▶ **Source text**
As noted above, the advance notice provisions of the Bylaws in Sections 2.5.1 and 2.5.2 that govern notice by stockholders of the nomination of a Director or the proposal of business at the annual meeting of stockholders, have been changed. These changes will be effective for the 2014 annual meeting, and as a result, stockholder nominations of Directors or proposals for business for the 2014 annual meeting must be submitted to Blucora no earlier than January 22, 2014 and no later than February 21, 2014. This change does not affect the requirements for any stockholder proposal intended to be included in Blucora’s Proxy Statement and form of proxy for the 2014 annual meeting of stockholders (pursuant to Rule 14a-8 of the Securities Exchange Act of 1934), which must be received by Blucora no later than December 25, 2013.

▶ **Data rows**
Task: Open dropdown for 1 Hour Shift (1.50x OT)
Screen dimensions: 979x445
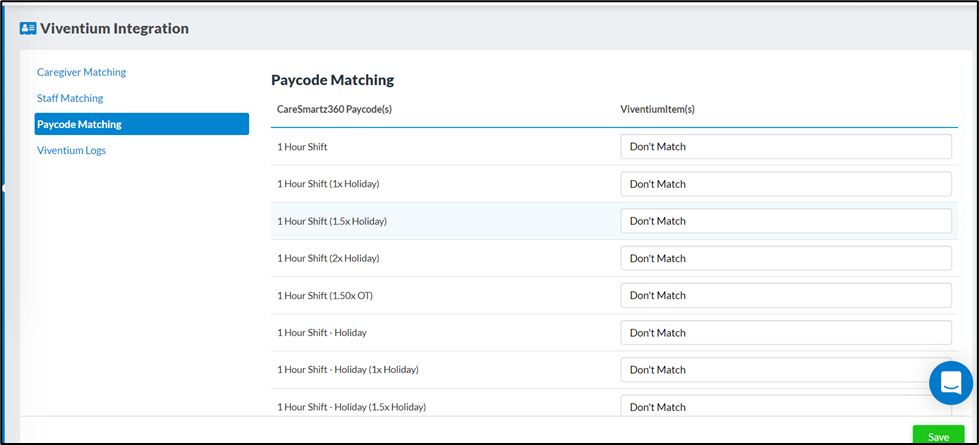Action: point(785,295)
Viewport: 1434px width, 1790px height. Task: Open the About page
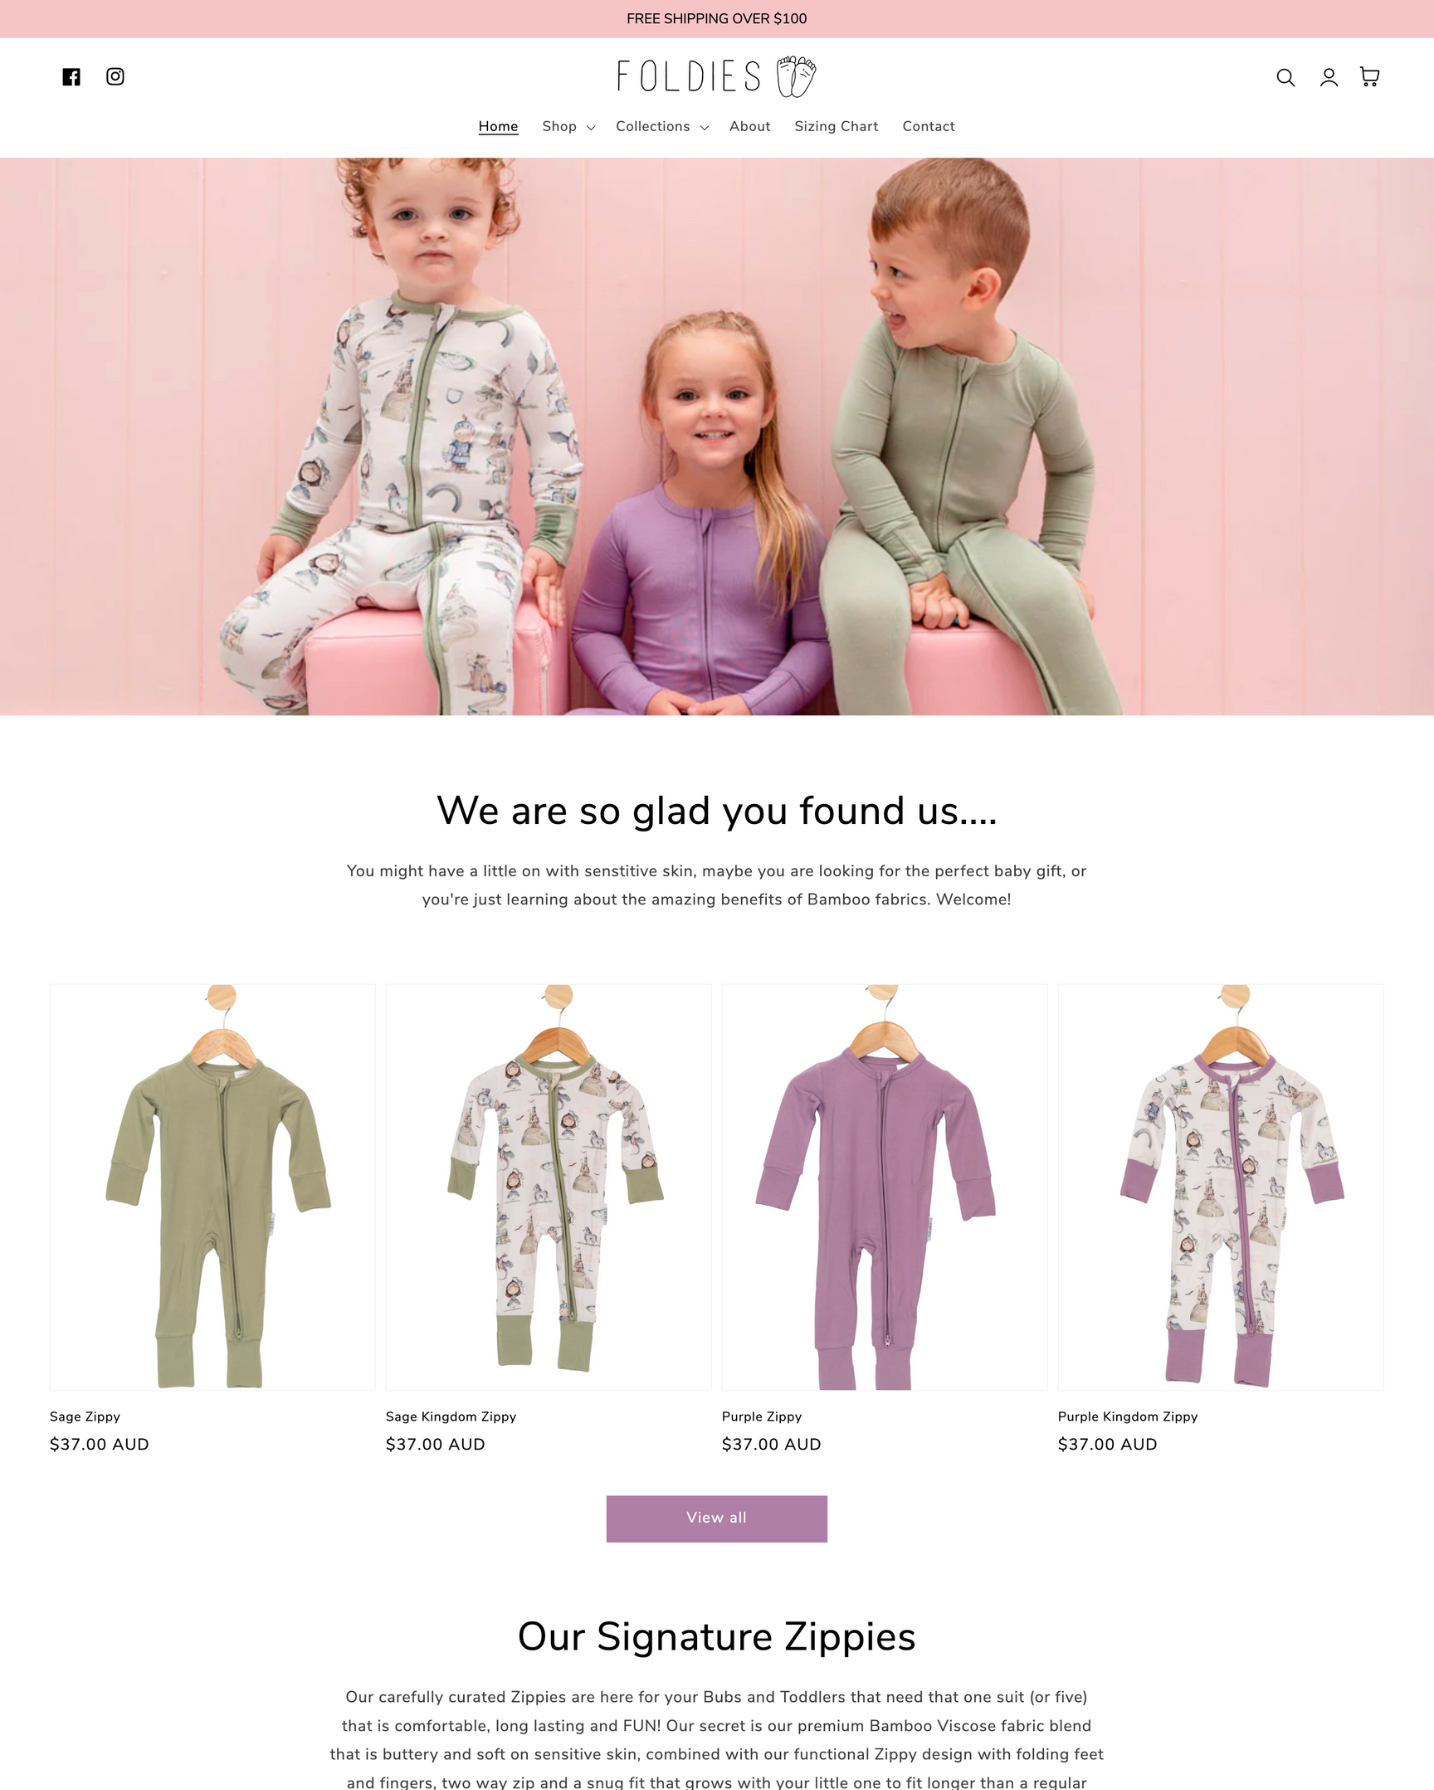tap(749, 127)
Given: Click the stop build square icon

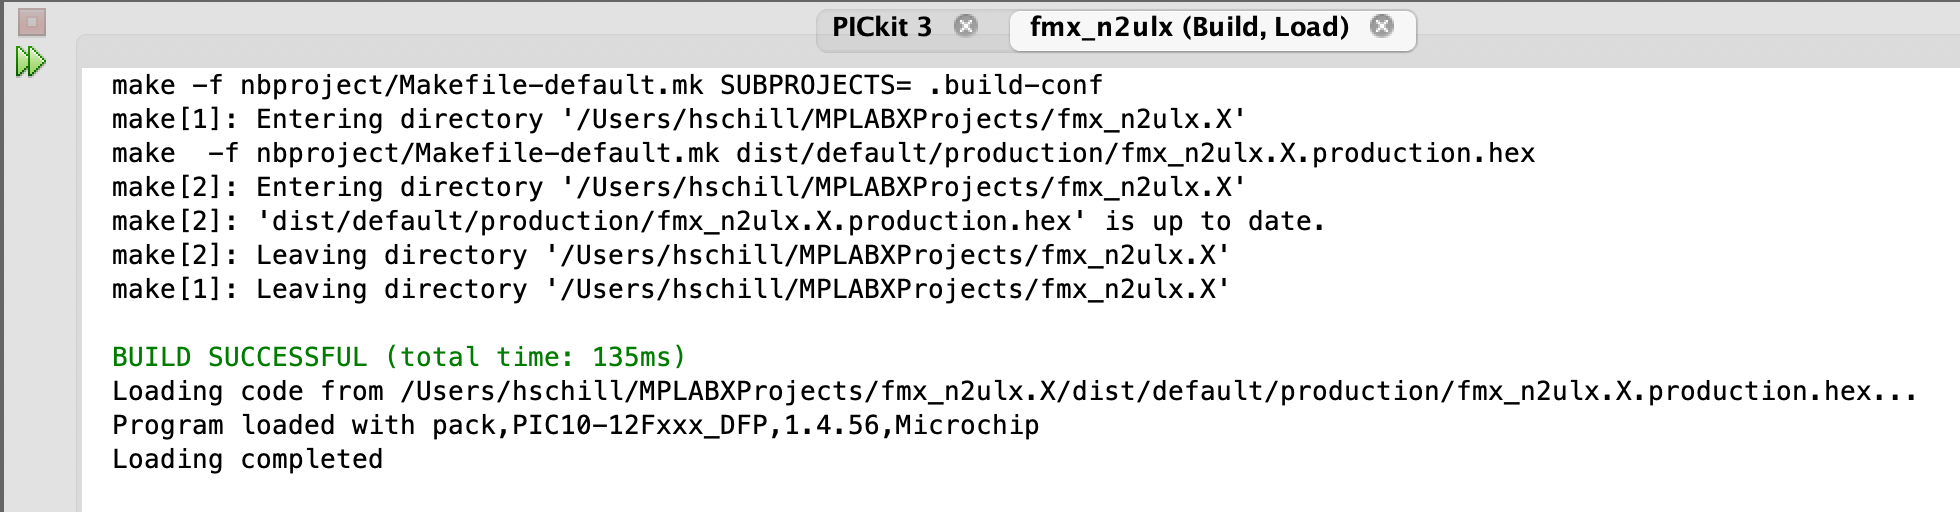Looking at the screenshot, I should point(32,22).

▶ **Given exercise A**
According to the Blucora bylaws passage, by what date must Blucora receive a stockholder proposal meant for its Proxy Statement for the 2014 annual meeting?
▶ **Given exercise B**
Print the Blucora bylaws passage starting with "As noted above, the" and going on through "than December 25, 2013.".

▶ **Output A**
December 25, 2013

▶ **Output B**
As noted above, the advance notice provisions of the Bylaws in Sections 2.5.1 and 2.5.2 that govern notice by stockholders of the nomination of a Director or the proposal of business at the annual meeting of stockholders, have been changed. These changes will be effective for the 2014 annual meeting, and as a result, stockholder nominations of Directors or proposals for business for the 2014 annual meeting must be submitted to Blucora no earlier than January 22, 2014 and no later than February 21, 2014. This change does not affect the requirements for any stockholder proposal intended to be included in Blucora’s Proxy Statement and form of proxy for the 2014 annual meeting of stockholders (pursuant to Rule 14a-8 of the Securities Exchange Act of 1934), which must be received by Blucora no later than December 25, 2013.